● TASK DIRECTIONS
Using the records that follow, copy every line containing the word "panel".

● DATA EXTRACT
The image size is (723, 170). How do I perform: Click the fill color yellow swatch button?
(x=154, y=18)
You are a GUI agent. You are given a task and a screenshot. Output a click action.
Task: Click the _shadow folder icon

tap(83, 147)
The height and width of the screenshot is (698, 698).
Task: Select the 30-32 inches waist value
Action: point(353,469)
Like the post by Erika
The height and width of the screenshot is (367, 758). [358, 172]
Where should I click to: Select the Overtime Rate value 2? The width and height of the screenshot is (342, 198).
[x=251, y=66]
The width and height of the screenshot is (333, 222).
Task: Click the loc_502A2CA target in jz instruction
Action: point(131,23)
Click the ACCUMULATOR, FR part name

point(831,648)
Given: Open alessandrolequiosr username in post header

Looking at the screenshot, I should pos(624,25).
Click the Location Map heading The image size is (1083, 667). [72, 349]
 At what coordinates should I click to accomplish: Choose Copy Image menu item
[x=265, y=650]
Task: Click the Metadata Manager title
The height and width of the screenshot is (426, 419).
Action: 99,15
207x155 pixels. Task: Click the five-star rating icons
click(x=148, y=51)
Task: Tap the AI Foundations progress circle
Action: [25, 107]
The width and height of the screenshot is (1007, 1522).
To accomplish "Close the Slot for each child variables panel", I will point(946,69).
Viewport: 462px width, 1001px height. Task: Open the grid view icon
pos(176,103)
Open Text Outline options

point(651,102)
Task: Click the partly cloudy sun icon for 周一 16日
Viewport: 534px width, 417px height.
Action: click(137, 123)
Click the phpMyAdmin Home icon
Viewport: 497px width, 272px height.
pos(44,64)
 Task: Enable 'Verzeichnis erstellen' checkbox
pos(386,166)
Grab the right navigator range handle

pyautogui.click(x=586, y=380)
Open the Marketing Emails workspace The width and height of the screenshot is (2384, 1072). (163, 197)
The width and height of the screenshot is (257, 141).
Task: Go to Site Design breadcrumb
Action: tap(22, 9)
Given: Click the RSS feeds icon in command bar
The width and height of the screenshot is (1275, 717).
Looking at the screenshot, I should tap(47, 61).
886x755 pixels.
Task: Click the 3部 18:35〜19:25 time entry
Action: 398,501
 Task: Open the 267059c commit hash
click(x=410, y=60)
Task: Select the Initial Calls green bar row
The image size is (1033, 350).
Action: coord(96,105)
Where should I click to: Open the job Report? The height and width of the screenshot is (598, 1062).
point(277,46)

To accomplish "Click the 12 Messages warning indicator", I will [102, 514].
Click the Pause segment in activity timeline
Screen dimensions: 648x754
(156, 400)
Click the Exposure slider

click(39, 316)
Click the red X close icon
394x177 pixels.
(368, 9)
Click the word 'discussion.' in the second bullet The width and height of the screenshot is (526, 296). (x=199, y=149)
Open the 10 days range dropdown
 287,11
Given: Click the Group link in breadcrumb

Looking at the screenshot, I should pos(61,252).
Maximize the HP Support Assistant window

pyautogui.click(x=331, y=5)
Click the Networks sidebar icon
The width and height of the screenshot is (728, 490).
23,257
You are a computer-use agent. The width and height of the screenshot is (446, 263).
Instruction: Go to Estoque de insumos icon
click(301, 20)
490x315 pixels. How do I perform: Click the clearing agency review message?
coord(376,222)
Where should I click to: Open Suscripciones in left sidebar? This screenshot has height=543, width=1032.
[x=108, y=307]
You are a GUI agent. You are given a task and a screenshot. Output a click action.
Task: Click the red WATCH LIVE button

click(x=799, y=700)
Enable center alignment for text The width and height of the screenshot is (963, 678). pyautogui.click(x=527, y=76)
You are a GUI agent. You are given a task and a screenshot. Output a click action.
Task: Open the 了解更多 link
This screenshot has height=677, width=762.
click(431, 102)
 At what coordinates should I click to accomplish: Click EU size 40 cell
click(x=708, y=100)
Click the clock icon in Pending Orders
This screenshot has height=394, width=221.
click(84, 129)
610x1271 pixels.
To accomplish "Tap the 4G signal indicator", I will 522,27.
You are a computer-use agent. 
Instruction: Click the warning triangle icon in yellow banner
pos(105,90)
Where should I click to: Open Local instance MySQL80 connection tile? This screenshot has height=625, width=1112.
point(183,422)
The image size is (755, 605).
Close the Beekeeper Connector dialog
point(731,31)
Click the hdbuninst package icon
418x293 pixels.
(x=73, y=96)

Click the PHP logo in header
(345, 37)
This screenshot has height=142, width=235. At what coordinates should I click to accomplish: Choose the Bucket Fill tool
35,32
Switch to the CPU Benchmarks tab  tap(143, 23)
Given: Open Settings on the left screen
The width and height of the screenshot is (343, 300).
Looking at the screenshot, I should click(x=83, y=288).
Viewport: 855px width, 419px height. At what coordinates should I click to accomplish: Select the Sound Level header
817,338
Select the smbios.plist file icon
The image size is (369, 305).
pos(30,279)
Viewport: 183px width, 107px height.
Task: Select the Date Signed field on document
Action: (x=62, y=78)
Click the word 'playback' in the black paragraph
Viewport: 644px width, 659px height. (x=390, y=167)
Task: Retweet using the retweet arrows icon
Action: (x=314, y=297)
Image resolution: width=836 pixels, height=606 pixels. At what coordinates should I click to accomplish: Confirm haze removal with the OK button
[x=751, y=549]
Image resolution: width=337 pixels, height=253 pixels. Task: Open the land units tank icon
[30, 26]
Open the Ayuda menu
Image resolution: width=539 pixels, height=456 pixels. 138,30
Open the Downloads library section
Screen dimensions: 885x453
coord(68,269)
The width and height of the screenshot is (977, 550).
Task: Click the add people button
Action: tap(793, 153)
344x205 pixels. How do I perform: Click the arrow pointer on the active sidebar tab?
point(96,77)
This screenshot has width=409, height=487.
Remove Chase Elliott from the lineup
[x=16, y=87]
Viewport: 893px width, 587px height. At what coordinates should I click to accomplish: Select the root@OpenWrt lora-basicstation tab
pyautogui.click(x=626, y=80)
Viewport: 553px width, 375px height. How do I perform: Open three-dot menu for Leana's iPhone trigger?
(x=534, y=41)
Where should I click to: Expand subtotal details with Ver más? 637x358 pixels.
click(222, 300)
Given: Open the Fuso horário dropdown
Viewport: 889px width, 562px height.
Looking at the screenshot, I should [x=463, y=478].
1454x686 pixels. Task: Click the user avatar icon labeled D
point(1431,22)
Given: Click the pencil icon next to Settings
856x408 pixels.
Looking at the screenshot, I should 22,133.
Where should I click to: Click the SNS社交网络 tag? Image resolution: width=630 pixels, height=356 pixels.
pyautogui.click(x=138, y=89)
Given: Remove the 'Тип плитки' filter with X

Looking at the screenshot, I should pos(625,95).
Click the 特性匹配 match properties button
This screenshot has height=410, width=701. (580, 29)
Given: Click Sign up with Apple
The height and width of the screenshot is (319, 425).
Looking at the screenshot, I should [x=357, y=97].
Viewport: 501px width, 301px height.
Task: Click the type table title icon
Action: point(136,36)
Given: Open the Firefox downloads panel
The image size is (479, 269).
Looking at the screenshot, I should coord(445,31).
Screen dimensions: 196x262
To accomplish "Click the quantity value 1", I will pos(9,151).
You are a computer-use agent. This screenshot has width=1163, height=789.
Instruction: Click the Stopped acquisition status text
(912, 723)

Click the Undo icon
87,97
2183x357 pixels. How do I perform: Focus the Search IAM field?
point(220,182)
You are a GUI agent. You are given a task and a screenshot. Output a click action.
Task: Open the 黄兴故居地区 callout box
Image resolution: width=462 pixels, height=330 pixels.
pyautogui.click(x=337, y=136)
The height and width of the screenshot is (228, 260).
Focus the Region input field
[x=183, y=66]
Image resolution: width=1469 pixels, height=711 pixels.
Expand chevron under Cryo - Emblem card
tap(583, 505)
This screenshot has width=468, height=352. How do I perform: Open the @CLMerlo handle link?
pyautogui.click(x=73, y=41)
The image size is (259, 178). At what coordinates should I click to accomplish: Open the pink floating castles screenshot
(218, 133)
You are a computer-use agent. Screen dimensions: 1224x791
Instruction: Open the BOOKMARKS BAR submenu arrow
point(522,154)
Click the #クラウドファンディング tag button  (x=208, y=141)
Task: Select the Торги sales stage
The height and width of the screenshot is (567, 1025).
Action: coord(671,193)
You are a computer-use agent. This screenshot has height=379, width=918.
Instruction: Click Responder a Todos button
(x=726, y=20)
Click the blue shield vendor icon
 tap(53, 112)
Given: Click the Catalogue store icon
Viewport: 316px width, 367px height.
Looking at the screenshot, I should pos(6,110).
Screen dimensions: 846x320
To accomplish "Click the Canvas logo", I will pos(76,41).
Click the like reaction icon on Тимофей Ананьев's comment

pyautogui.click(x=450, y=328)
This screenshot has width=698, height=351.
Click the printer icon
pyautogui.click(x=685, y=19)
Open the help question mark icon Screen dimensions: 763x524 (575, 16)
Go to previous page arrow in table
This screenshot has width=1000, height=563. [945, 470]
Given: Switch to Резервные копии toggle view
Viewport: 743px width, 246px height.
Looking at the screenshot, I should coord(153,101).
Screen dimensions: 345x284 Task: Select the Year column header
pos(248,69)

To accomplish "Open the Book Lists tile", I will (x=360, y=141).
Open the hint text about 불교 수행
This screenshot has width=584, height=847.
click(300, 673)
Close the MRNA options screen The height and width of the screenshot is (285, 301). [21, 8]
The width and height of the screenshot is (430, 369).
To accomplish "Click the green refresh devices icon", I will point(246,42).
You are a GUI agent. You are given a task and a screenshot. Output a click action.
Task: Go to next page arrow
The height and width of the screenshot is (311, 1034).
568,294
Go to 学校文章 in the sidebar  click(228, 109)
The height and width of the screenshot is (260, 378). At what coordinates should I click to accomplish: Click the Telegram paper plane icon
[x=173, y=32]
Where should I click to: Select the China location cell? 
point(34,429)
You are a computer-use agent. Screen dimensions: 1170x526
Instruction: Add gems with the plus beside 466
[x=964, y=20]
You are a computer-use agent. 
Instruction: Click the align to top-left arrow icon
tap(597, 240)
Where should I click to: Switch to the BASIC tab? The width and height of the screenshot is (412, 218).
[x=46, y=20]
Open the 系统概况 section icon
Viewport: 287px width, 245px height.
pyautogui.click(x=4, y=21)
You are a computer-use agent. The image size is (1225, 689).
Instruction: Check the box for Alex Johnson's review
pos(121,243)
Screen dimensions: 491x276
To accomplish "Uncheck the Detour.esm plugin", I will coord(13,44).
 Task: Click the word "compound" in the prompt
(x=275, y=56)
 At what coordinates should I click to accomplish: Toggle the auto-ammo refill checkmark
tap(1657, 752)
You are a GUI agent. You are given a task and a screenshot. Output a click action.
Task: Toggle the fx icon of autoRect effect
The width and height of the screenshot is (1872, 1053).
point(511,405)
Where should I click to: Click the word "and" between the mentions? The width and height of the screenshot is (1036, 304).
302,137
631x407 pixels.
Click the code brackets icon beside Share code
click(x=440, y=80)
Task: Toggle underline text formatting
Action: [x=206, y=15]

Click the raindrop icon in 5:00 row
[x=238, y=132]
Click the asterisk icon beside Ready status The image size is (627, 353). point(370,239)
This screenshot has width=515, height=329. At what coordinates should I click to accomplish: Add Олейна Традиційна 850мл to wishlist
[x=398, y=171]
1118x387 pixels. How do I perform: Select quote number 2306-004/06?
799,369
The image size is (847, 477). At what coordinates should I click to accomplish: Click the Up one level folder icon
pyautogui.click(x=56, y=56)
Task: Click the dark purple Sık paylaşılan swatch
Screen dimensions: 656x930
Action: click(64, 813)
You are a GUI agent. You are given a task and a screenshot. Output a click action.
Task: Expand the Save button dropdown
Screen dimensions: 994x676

● OUTPUT FOR THIS EXERCISE
To accomplish "Close the Slot for each child variables panel", I will point(946,69).
Given: Open the Firefox downloads panel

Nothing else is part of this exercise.